Pause Awhile, Part 2

Post office to tea room, The History of 31 Main Street South

Throughout most of its commercial history, the building at 31 Main Street South has been known as the Old Waterdown Post Office. When the postal service was established in the village in 1841, there is no record of a specific building or distribution point but it is believed to have been located during the early years in the Griffin General Store at the southeast corner of Dundas and Mill Street South (the former Weeks Block).

Following the death of Ebenezer Culver Griffin in 1847, his executors sold three quarters of an acre on the corner of Main and Griffin streets to Waterdown lumber merchant Matthew Burns.
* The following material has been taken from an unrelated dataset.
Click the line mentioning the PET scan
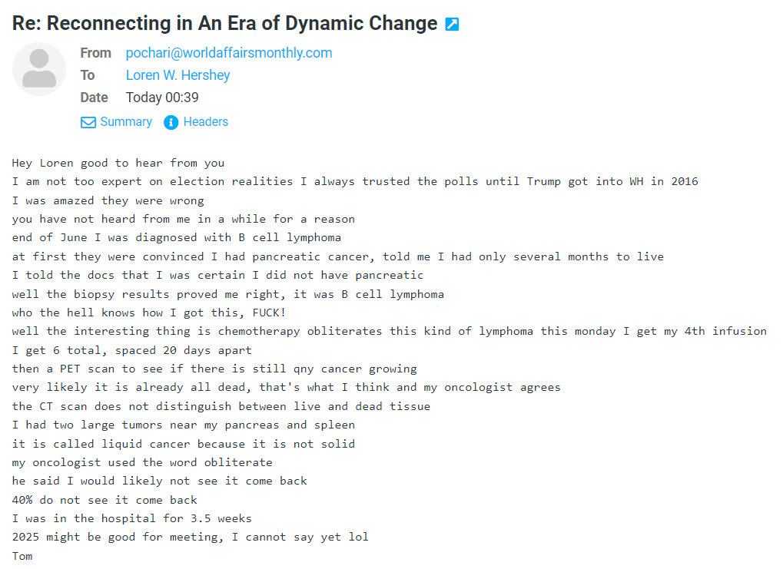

He almost certainly erected the building, as the price of $600 at the time of his sale to James B. Thompson a decade later seems an appropriate price for a smaller piece of property and a two-storey frame structure.

Retail outlet

By the early 1860s, James Thompson is listed as the village postmaster and telegraph operator, a position he held for more than 40 years. The building, apart from being a post office remained an important retail outlet too. In the local directory listings of the 1870s, 80s and 90s, Mr. Thompson is recorded as both postmaster and grocer or merchant – the left-hand side of the ground floor served as the post and telegraph office, while the right side was the store and later business office.

With his death in 1908, the property passed to his younger brother Hugh, a saddler and harness and trunk maker. Between 1911 and 1912 when construction of the C.P.R. line began in Waterdown, Hugh rented the rooms on the upper floor to the surveyors and construction supervisors.

Small businesses

The family finally sold the property in 1946, but during the intervening years the building housed a succession of small businesses, such as ‘Weaver’s Dry Goods Store’ during the 1920s.

The multitude of uses allowed the building to slowly deteriorate until it was saved from almost certain demolition during the 1970s and revived as the well known tea room, Pause Awhile, under the ownership of the Robertson family for the next 30 years.